The Hyatt Chalet Motel across the street, renamed the 7 Motel and fenced for as long as I could remember, was gone too. It was now a dirt lot. Something upscale would soon stand there—a sushi restaurant, a wine bar with polished concrete floors and exposed duct work. The Googie starburst, asterisk, sputnik—whatever name you assign that signature ornamentation for what looks like a fizzing sparkler—were, as Hess described, a symbol of “energy caught in the act of explosive release, like a coruscating diamond.” Yet Van Buren’s energetic vernacular decayed so quickly that it seems never to have existed. Wildwood, New Jersey of all places has the Doo Wop Preservation League, a 501(c)3 nonprofit founded in 1997 to preserve and increase awareness o
f the area’s Googie architecture. LA has the Los Angeles Conservancy’s Modern Committee. Since 1984, they’ve saved priceless Googie structures like Ship’s coffee shop, Pann’s and the Wich Stand. Phoenix lacked any comparable mobilization.
I locked the car and walked across the street. I had always told myself that I’d sneak into the 7 Motel to photograph it from the inside. I never did. After the dog cornered me, I quit visiting VB all together, yet I kept telling myself I’d try again next weekend, next month, sometime soon. At least with my camera, I could have fixed local preservationists’ error by filling the historical gap. I was ideally positioned to document it. Now here I was, another thirty-something carrying childhood regrets, a man in a lot staring at a new condo building, trying to stare the past back to life.
A SECONDARY LANDSCAPE
We reached the Canadian border at two a.m. with the PCP hidden in Dean’s insulin syringes and the weed buried in the peanut butter.
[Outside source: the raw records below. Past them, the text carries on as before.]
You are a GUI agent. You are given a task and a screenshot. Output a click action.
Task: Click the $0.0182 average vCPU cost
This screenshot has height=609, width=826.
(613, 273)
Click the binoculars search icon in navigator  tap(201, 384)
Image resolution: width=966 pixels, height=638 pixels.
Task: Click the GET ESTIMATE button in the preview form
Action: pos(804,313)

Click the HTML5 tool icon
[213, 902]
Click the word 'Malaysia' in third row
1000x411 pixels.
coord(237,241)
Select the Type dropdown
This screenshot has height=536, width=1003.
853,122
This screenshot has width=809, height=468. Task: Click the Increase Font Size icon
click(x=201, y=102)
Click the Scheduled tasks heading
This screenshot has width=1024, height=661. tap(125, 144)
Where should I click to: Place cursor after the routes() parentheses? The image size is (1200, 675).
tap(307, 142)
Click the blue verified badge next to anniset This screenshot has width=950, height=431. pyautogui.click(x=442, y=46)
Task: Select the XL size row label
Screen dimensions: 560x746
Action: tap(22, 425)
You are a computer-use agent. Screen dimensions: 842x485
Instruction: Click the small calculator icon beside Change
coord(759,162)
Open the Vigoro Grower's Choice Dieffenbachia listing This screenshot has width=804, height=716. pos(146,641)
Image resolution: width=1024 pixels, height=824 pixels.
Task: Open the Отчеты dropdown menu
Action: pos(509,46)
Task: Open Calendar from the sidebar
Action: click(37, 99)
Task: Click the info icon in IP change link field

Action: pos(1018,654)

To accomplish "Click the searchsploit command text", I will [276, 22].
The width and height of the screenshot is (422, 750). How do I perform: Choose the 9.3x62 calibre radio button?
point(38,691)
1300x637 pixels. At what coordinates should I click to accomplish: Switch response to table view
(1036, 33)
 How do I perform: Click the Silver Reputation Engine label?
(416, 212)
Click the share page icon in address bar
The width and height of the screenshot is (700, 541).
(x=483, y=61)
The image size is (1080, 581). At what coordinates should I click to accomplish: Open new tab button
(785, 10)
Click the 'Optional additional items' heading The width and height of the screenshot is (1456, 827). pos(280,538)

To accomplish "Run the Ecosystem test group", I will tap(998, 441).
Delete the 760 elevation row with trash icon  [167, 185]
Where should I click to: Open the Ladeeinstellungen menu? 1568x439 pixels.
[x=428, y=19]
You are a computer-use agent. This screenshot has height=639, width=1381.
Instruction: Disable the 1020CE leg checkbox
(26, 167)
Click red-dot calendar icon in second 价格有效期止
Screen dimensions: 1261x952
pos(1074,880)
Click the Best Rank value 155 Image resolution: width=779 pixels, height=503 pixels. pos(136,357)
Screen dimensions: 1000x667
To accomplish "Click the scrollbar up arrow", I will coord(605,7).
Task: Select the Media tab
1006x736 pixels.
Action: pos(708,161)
During the previous three weeks that July, Dean and I had driven my dad’s minivan from Phoenix up the Pacific Coast. Unshaven, studded with mosquito bites, and stinking of alder wood smoke, we hiked and camped in Redwood, Mt. Rainier, and Olympic national parks. There, far from humanity, we scaled precipitous sea stacks, touched orange sea stars in tide pools, and watched seals watch us from the breakers. While tripping on mushrooms near what was then the world’s tallest tree, I perched atop an enormous fallen redwood log whose upturned trunk stood ten feet off the ground and studied a deer browsing the tangled understory. When I slipped on the mossy bark coming down, I fell face-first into ferns. Dean crouched on a nearby log, snickering maniacally. “I am tripping so hard,” he said.